Why the "bump LLAMA_MAX_SEQ to 1024 -> 377" data point is consistent

llama_batch_allocr keeps seq_cpl as an LLAMA_MAX_SEQ x LLAMA_MAX_SEQ table (src/llama-batch.cpp), so per-batch seq bookkeeping scales ~O(MAX_SEQ^2). At MAX_SEQ=1024 that host cost becomes large enough (~70 ms/step) to dominate and drop decode to 377. At MAX_SEQ=256 the same term is ~4.4 ms/step (the ~1.5% that graphs reclaim); lowering to 128 would save ~3 ms/step (~1%). So MAX_SEQ tuning confirms the host term is real but tiny at 256 - not a path to 667.

How this would land in LocalAI

  • No host/graph patch is warranted for this build: graphs already engage and the decode is GPU-bound. A "pad the decode batch / force graph capture" patch would change nothing measurable at high concurrency.
  • The actionable upstream/vendored work is a Marlin-style int4 decode GEMM (extend the prior marlin-w4a16.cu to cover K-quants, or quantize the served model into a Marlin-friendly int4 layout). That is where the ~547 -> 667+ lives.
  • If a small host win is still wanted, keep LLAMA_MAX_SEQ no larger than the max concurrency actually used (the per-batch seq_cpl table is O(MAX_SEQ^2)).

Reproduction

# baseline / A/B (cold, 30s cooldowns)
llama-batched-bench -m Qwen3-32B-Q4_K_M.gguf -npp 16 -ntg 128 -npl 32,64,128 \
  -ngl 99 -b 2048 -ub 2048 -fa on            # graphs on
GGML_CUDA_DISABLE_GRAPHS=1 ...same...        # graphs off

# GPU util (graphs on): sample nvidia-smi during decode -> ~96%, 2184 MHz
# GPU active (graphs off): nsys profile -t cuda --delay=6 --duration=8 ...
#   nsys stats --report cuda_gpu_kern_sum  -> sum/0.516 ~= 7.72s of 8s = ~96%

UPDATE: NVFP4 closes most of the decode gap (no Marlin-for-K-quants needed)

The diagnosis above said the lever is "a more bandwidth-efficient int4 decode GEMM" and feared a multi-day Marlin-for-K-quants kernel. But the FP4-MMA path is already that kernel. Measured (npl=128, cold A/B, npp=16 ntg=128):

quant decode S_TG (t/s) vs Q4_K vs vLLM 667
Q4_K_M 547 (548/546) - 82%
NVFP4 619 (617/622) +13% 93%

NVFP4's mul_mat_q<NVFP4> runs closer to the GB10 bandwidth floor at the thin n=128 decode shape than Q4_K's int8-MMQ (which ran ~2.1x above it).

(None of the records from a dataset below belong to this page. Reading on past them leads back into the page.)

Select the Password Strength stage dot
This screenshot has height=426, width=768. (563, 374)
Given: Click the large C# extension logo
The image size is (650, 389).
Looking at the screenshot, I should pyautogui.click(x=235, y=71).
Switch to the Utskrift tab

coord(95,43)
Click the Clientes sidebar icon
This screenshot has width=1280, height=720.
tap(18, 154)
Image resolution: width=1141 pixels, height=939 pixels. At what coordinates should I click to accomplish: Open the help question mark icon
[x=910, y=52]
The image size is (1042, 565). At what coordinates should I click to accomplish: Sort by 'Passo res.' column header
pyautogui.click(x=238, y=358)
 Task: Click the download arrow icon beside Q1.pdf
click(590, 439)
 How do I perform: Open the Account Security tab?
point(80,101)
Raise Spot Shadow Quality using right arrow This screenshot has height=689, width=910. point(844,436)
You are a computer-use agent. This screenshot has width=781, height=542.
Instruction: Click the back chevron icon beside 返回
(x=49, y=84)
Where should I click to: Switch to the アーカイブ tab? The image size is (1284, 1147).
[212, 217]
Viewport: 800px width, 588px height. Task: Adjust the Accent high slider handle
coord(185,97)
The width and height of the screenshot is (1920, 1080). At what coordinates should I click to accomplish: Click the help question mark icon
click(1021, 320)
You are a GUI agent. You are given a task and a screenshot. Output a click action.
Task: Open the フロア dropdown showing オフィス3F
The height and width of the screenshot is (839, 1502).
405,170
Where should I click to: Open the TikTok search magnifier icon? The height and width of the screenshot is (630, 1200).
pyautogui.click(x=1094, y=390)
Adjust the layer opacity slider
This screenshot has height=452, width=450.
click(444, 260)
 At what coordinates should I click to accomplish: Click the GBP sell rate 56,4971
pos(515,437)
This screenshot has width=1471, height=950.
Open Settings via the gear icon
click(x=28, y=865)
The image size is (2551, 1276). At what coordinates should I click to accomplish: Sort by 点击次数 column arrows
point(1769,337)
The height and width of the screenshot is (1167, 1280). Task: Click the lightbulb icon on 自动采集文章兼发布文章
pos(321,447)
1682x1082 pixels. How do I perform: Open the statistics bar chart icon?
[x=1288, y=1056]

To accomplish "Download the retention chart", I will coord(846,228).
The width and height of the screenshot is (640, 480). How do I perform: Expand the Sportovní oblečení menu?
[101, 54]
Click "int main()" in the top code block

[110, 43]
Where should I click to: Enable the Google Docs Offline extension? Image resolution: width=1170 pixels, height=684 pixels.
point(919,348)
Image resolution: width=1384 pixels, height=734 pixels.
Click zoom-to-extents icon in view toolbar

So shipping the model as NVFP4 closes the decode gap from ~22% to ~7% AND wins prefill (1209 vs Q4 767 / vLLM 800). Net on GB10: llama.cpp+NVFP4 is ahead on prefill (1.5x) and within ~7% on decode. The remaining ~7% would be incremental FP4-MMA decode-kernel tuning, NOT a from-scratch Marlin kernel - a much smaller, optional effort. NVFP4 is the answer to both the prefill and the decode gap.